Following his final concert, world-famous pianist Paul Orlac (The Man Who Laughs' Conrad Veidt) plans to retire and spend more time with his wife Yvonne (Rasputin, Demon with Women's Alexandra Sorina). In an unfortunate twist of fate, he is in a train collision on his way home and loses his hands. While he is still recovering from a skull fracture, Yvonne begs the doctor (Hans Homma) to save his hands, knowing music is everything to her husband. Orlac awakens following a hand transplant already in doubt about his ability to play with someone else's hands; he is terrified, however, by the specter of a strange man (Pandora's Box's Fritz Kortner) and a mysterious note informing him that the hands that have been grafted on to him are those of Vasseur the executed murderer. The doctor confirms that this is indeed true, but tries to convince him that it is the head and the heart that rule the soul not the hands; however, Orlac feels the evil influence of his hands' previous owner creeping up on him, especially when he nearly strangles chambermaid Regine (Carmen Cartellieri). Unwilling or unable to play, Orlac and his wife fall on hard times. Yvonne appeals to Orlac's miserly father (Fritz Strassny) but he refuses to help out of his hatred for his own son. When Orlac himself goes to see his father, he discovers the older man's body impaled on the dagger belonging to Vasseur, and the police are baffled by Vasseur's fingerprints on the weapon. Although Orlac has no memory of the crime, he is approached by the strange man who demands a fortune as payment for "his" hands.
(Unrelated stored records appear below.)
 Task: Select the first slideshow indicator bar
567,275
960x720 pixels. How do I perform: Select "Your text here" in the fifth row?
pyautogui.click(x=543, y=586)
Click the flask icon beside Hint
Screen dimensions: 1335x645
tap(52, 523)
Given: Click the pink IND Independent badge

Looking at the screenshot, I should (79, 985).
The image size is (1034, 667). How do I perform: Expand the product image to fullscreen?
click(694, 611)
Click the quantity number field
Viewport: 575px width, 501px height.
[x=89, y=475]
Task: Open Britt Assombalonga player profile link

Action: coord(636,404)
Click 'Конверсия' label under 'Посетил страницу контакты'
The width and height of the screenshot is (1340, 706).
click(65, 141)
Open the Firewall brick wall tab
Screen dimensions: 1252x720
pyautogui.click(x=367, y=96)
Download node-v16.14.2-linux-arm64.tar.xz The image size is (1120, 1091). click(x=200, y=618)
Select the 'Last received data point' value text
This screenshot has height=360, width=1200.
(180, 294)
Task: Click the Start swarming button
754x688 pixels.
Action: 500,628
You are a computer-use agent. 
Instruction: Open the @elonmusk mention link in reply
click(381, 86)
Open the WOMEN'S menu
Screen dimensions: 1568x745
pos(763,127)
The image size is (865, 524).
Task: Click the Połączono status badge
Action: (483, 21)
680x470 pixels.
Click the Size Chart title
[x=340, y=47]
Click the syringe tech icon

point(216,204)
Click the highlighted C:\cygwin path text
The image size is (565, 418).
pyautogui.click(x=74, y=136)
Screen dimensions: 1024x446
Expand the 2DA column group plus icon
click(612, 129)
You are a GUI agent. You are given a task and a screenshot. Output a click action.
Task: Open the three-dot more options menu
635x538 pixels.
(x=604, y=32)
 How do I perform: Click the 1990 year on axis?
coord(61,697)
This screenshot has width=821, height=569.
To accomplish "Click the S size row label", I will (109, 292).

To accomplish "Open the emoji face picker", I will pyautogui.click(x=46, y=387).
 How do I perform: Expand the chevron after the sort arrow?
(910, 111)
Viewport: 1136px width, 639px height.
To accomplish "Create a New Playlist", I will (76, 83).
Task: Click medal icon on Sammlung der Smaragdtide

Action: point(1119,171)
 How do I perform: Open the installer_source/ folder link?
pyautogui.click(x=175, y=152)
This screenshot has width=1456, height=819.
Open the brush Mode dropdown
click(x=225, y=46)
Based on the influential novel by Maurice Renard, The Hands of Orlac reunited Veidt and The Cabinet of Dr. Caligari director Robert Wiene but the film is bound to disappoint in spite of a handful of strikingly expressionistic setups. Technical actor Veidt gives it his best shot but it is more melodramatic "handwringing" than paranoia or possession and Kortner is a striking presence but not given enough to do for fear of spoiling one of the plot twists; but overall, Wiene does not seem to know how to direct a "conventional" horror film, with Yvonne's meeting with Orlac's father played as more of a suspenseful set-piece than some of the others involving real danger to the characters. When the final twist is revealed, it is more silly than clever; as such, one can see why subsequent adaptations including German expressionist cinematographer turned Hollywood horror director Karl Freund's easily superior Mad Love, the run-of-the-mill Hands of a Stranger, and the 1960 British/French co-production The Hands of Orlac all made their own changes to the sources, combining characters or changing their motivations or dispensing entirely with the "logical" in favor of either the supernatural or madness. Although the well-exploited notion of transplanted organs carrying something with them (usually malevolent) of their owner may have had its literary nexus with Renard's source novel and its cinematic one with Wiene's film, The Hands of Orlac is not a case where everything else can be regarded as pale imitations.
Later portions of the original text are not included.